§ Text excerpt
-*-

At least seven people were killed Friday in a pair of U.S. drone strikes in Pakistan. The victims were described as Islamist militants in the North Waziristan region. The strikes come as Pakistani forces have killed dozens of fighters in an intensified offensive following the deadly school attack in Peshawar that killed nearly 150 people, most of them children.
The United States continues its bombing campaign targeting the Islamic State in Iraq and Syria. The Pentagon says U.S.-led forces carried out eight strikes in Syria and five in Iraq on Sunday. Meanwhile, a new tally says the Islamic State has killed nearly 1,900 people since declaring a caliphate in parts of Syria in late June. According to the Syrian Observatory for Human Rights, the toll includes more than 1,100 civilians.
Thousands of people, including a sea of uniformed officers, gathered in New York City on Saturday for the funeral of New York Police Department Officer Rafael Ramos, one of the two killed in a targeted ambush one week before. The funeral was said to be the largest in the NYPD’s history. Speakers included Vice President Joe Biden and Mayor Bill de Blasio.
Vice President Joe Biden: “I believe that this great police force and this incredibly diverse city can and will show the nation how to bridge any divide. You’ve done it before, and you will do it again.”
Mayor Bill de Blasio: “He had a dream that he would one day be a police officer, and he worked for that dream, and he lived it, and he became it. He couldn’t wait to take that test. He couldn’t wait to put on that uniform. He believed in protecting others, and those who are called to protect others are a special breed.”
As New York City Mayor de Blasio spoke at the funeral for NYPD Officer Rafael Ramos, a large group of officers outside the Queens church turned their backs to the screen projecting his remarks. It was the second time officers have turned their backs on de Blasio since the pair’s killing. The NYPD’s union leadership has criticized the mayor for his comments on police brutality and racial profiling. On Sunday, New York City Commissioner Bill Bratton called the officers’ funeral protest “inappropriate.” A funeral service for the other slain officer, Wenjian Liu, will be held on Sunday.
Los Angeles police have been caught on video mocking slain Ferguson teenager Michael Brown. A video obtained by the website TMZ shows officers at an LAPD gathering listening to a parody based on the song, “Bad, Bad Leroy Brown.” It includes the lyrics “Michael looked like some old Swiss cheese / His brain was splattered on the floor.”
Song: “And Michael looked like some old Swiss cheese / His brain was splattered on the floor / And he’s dead, dead Michael Brown / Deadest man in the whole damn town / His whole life’s long gone / Deader than a roadkill dog.”
The singer of the song has been identified as former federal investigator Gary Fishell. The LAPD says it is investigating.
In Ferguson, a spokesperson for the police department has been suspended without pay after calling the roadside memorial to Michael Brown a “pile of trash.” Officer Timothy Zoll initially claimed he was misquoted before admitting that was not the case. Zoll was responding to a question about a motorist running over the memorial, which stands in the exact spot where Brown was killed. Local residents have since restored it.

-*-

§ Stated problem
Copy the news headlines word for word, from "Los Angeles police" up to and including "it is investigating.".

§ Data items

-*-

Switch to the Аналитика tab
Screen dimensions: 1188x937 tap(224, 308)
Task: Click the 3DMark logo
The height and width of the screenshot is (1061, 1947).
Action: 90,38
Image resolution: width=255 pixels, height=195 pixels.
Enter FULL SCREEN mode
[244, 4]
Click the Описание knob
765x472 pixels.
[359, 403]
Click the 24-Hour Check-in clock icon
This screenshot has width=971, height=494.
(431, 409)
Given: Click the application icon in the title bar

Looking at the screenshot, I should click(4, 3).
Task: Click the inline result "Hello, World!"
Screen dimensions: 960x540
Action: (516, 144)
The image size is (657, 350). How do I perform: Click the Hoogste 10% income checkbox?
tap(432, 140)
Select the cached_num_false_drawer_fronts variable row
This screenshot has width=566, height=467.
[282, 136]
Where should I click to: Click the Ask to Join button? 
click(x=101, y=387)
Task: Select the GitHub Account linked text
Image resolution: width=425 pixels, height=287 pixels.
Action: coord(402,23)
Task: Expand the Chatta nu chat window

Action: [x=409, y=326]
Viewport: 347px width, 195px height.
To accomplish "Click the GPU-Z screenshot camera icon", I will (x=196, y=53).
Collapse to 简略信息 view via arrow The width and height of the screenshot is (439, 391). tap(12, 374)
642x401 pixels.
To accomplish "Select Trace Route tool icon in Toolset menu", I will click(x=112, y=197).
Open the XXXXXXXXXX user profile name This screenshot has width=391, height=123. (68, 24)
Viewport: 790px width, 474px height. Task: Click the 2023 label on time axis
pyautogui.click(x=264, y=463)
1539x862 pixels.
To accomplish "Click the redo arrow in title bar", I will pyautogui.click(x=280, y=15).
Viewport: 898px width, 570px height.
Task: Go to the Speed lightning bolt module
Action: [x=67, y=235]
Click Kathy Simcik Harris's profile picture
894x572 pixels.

-*-

§ Final result
Los Angeles police have been caught on video mocking slain Ferguson teenager Michael Brown. A video obtained by the website TMZ shows officers at an LAPD gathering listening to a parody based on the song, “Bad, Bad Leroy Brown.” It includes the lyrics “Michael looked like some old Swiss cheese / His brain was splattered on the floor.”
Song: “And Michael looked like some old Swiss cheese / His brain was splattered on the floor / And he’s dead, dead Michael Brown / Deadest man in the whole damn town / His whole life’s long gone / Deader than a roadkill dog.”
The singer of the song has been identified as former federal investigator Gary Fishell. The LAPD says it is investigating.